Country should brace for economic ‘disaster’ if rail strike moves forward, manufacturer group warns
A freight railroad strike will have “devastating” consequences for the US. economy and will significantly set back any progress made in the past year to curb U.S. inflation rates, the president and CEO of the National Association of Manufacturers warned on Wednesday.
“If this goes south and we see a strike, it could be devastating for manufacturers, it could be devastating for consumers,” Jay Timmons told Fox News, stressing that “we just need to see this thing get done.”
Unions representing rail workers turned down a proposed deal with rail carriers on Wednesday and are reportedly planning to move forward with a strike demanding further concessions from railroads that would improve working conditions for members.
The Biden administration has been involved in the negotiations to avert a strike, which the Association of American Railroads (AAR) says would cost upward of $2 billion per day, hurting businesses and consumers alike.
Timmons said the country should brace for a “potential disaster” if a deal is not reached by Friday’s deadline.
“We say potential because there is still time to get this resolved, but there’s only a few days left,” he said on “America Reports.” “We really need to get this under control and this is a compromise. These negotiations, they’re always compromises. But this is the largest single increase in wages we have ever seen for rail workers. So it’s a great deal.”

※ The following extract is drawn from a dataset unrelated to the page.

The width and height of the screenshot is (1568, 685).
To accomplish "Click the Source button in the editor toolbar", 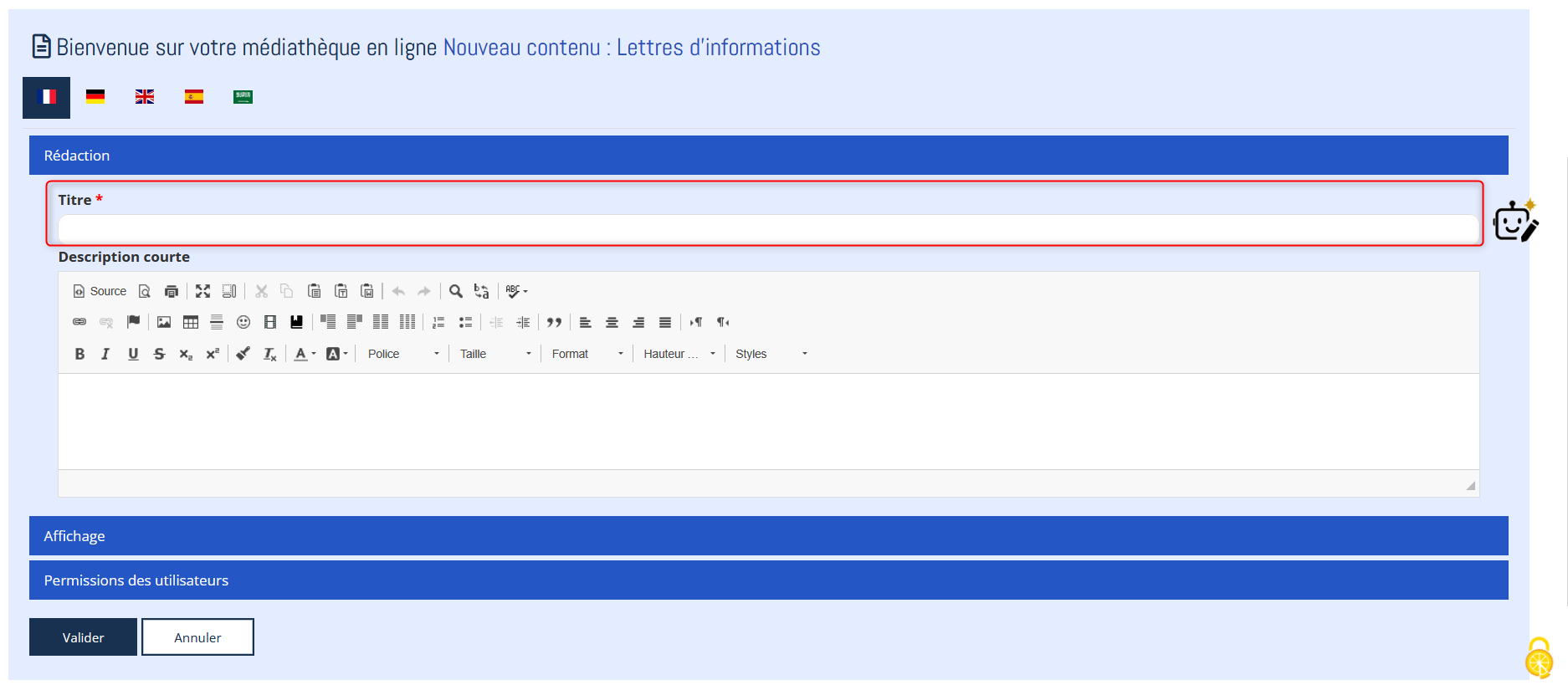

Amtrack on Wednesday canceled some of its long-distance routes in preparation for possible freight railroad service interruption later this week. The railroads have already started to curtail shipments of hazardous materials and have announced plans to stop hauling refrigerated products ahead of Friday’s strike deadline.
Timmons said businesses that rely on railroads to deliver their goods should start planning for supply chain interruptions.
“You mentioned all kinds of commodities that move by rail. Here is one to think about: chlorine. We have already got members… reporting that they are having halts to shipments,” he said. “One of those is chlorine. You cannot risk the fact that chlorine might be sitting out there unattended. What does that mean for drinking water all across this country? Do we want boil alerts everywhere across the country like we see in Flint, Michigan and down in Jackson, Mississippi?”
“Perhaps we are getting inflation under control at this point, so we’re going to now turn around and do it all over again and do it to ourselves? That does not make any sense,” Timmons added.
Timmons praised President Biden as the “most pro-union president in my lifetime” and called on the Presidential Emergency Board (PEB) to “flex a little muscle” to get the deal done.
If a deal is not reached by the deadline, Congress is expected to get involved to stop any shutdown. But House Speaker Nancy Pelosi said Wednesday that she is now engaged with the White House and unions in an effort to avoid a strike, adding that she would rather see a negotiated settlement than action from Congress.
“Let’s get this done,” Timmons said. “Let’s make sure that commerce in the United States isn’t disrupted because of disagreement that has already been negotiated by the Presidential Emergency Board.”
Four unions remain holdouts on the deal put forth by the Presidential Emergency Board. Another eight rail unions have agreed to the plan.